Gen-Verse/Qwen3-4B-RA-SFT is a 4 billion parameter model, fine-tuned from Qwen3-4B-Instruct-2507, specifically designed for agentic reasoning tasks. Developed by Gen-Verse, this model incorporates insights from systematic investigations into agentic Reinforcement Learning (RL), focusing on data quality, training efficiency, and reasoning strategies.

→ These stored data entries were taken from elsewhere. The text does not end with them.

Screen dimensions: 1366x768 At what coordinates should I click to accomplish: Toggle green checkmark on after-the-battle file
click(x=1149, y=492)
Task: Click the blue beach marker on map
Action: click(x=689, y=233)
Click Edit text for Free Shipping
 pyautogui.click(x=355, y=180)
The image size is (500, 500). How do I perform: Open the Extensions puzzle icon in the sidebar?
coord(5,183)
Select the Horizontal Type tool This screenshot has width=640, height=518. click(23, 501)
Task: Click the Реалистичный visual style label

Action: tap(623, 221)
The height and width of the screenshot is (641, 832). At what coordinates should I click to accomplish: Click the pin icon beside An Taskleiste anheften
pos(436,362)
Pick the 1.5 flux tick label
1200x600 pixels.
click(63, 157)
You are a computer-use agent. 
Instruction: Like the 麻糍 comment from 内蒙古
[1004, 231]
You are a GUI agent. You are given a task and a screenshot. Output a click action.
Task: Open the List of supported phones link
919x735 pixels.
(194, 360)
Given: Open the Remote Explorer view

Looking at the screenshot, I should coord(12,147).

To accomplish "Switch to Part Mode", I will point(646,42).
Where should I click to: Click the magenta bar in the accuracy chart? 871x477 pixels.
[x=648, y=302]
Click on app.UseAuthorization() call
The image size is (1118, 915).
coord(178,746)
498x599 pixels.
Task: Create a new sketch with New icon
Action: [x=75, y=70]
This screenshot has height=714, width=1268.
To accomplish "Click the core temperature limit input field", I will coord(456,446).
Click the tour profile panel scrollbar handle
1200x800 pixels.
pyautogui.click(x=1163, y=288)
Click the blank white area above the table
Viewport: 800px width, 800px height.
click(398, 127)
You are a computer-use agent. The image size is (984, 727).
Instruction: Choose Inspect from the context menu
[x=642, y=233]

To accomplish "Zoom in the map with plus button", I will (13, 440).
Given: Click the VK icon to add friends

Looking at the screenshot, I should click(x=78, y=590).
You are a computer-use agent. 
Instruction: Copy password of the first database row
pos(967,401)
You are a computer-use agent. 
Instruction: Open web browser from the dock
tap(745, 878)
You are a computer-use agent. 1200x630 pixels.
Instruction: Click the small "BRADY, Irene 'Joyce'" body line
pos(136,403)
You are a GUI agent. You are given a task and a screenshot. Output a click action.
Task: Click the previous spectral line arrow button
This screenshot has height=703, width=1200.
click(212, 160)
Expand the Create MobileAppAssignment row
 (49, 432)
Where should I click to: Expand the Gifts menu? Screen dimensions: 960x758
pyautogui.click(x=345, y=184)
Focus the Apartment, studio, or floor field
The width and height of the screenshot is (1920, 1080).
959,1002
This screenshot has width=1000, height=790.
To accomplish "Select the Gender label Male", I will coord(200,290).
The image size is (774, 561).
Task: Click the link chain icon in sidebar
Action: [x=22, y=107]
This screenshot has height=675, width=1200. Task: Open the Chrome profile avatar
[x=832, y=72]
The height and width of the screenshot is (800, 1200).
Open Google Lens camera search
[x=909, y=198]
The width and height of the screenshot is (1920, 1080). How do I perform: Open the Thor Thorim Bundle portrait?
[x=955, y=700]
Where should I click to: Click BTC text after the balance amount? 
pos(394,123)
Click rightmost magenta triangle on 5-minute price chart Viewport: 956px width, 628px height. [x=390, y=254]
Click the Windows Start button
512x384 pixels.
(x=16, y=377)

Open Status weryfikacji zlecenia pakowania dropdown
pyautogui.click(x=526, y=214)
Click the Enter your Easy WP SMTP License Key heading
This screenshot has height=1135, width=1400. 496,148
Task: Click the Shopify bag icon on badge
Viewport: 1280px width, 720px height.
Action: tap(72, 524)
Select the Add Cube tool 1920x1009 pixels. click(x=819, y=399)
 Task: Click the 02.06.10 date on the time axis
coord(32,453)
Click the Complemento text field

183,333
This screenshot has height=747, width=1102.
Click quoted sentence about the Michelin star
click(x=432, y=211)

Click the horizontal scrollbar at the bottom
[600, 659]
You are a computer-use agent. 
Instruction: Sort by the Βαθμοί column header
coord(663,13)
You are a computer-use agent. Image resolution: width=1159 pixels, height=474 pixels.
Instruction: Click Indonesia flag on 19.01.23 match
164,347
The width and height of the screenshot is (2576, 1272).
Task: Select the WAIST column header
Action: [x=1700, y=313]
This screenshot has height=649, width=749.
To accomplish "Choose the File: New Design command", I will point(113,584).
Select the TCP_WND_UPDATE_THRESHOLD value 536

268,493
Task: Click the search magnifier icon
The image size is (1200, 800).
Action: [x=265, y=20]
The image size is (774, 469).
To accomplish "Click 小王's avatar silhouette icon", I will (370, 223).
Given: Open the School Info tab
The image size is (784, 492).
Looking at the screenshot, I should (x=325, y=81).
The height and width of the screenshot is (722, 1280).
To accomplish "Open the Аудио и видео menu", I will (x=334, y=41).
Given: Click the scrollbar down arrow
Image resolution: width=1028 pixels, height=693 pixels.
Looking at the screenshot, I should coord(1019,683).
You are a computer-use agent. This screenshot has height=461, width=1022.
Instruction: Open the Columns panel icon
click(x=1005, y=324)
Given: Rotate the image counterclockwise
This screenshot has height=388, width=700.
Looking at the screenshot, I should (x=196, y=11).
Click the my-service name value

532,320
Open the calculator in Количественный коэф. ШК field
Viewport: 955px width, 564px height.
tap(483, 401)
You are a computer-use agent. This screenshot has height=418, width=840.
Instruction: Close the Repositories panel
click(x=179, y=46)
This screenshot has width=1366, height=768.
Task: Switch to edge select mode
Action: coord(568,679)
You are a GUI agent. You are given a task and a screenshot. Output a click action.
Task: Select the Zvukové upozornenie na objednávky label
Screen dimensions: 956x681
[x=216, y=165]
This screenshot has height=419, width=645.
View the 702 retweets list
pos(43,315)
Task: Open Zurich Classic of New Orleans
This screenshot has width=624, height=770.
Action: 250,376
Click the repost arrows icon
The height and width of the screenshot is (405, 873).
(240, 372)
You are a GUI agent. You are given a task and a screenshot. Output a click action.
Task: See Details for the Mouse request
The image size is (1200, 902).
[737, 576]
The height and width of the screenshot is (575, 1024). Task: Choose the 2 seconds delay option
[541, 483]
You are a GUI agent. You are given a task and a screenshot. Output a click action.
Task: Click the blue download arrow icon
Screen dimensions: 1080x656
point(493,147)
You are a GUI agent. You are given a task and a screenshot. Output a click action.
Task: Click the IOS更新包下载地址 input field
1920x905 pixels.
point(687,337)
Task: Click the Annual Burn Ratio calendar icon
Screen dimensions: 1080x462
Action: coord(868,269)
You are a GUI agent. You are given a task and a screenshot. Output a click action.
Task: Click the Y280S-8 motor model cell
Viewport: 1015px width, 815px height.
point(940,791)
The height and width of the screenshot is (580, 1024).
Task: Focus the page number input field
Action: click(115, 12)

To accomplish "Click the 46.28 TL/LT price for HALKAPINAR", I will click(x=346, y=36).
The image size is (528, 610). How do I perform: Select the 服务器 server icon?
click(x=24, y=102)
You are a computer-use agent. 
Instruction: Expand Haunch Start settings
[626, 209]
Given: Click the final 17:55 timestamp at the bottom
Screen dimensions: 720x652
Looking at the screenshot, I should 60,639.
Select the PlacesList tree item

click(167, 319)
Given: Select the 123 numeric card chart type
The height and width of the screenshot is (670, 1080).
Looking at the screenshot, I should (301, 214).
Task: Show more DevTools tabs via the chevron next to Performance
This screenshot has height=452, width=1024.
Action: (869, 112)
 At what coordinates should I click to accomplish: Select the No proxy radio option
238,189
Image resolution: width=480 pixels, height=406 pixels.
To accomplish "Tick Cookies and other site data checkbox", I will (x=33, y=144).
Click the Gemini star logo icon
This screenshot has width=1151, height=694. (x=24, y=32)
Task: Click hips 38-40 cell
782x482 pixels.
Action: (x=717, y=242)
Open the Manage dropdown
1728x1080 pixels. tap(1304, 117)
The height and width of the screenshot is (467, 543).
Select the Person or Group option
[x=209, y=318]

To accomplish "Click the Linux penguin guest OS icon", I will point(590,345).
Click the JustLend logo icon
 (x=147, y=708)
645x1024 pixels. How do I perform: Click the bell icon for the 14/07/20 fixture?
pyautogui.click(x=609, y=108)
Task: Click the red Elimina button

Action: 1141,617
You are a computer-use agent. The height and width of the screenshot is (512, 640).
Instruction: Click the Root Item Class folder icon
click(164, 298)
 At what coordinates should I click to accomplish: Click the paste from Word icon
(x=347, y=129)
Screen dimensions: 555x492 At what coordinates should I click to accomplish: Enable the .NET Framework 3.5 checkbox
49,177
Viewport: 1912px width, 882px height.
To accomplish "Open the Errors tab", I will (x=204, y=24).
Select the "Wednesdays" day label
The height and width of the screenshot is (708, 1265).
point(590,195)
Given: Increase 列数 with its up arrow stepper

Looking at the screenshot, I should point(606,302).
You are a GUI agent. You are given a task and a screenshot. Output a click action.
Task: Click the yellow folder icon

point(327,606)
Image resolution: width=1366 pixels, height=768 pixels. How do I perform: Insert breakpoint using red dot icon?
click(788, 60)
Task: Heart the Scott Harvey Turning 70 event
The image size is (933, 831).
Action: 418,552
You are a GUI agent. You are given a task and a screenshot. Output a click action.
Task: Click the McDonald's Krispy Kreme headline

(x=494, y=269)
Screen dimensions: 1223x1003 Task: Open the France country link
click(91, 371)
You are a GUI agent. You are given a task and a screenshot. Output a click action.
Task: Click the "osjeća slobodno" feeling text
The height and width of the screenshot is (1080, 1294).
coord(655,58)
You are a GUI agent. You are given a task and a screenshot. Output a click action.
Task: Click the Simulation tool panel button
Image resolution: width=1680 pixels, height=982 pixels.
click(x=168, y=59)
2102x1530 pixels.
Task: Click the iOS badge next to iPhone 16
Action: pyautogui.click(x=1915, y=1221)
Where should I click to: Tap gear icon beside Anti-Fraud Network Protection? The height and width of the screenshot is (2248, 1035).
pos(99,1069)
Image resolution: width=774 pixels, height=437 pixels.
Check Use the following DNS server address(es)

Key Capabilities & Differentiators

  • Optimized for Agentic Reasoning: Fine-tuned using a 3K agentic SFT dataset and further enhanced with a 30K agentic RL dataset, emphasizing real end-to-end trajectories and high data diversity.
  • Performance: Demonstrates the ability for a 4B model to outperform 32B models on challenging reasoning benchmarks, attributed to effective RL recipes.
  • Training Efficiency: Utilizes exploration-friendly techniques like reward clipping and entropy maintenance to boost training efficiency.
  • Reasoning Strategy: Employs deliberative reasoning with selective tool calls, proving more effective than frequent invocation or verbose self-reasoning.

Ideal Use Cases

  • Complex Problem Solving: Suitable for applications requiring sophisticated multi-step reasoning and decision-making.
  • Agent-based Systems: Excellent for integrating into AI agents that need to plan, execute, and adapt based on environmental feedback.
  • Research in Agentic AI: Provides a strong baseline and tool for further research into reinforcement learning for agentic capabilities.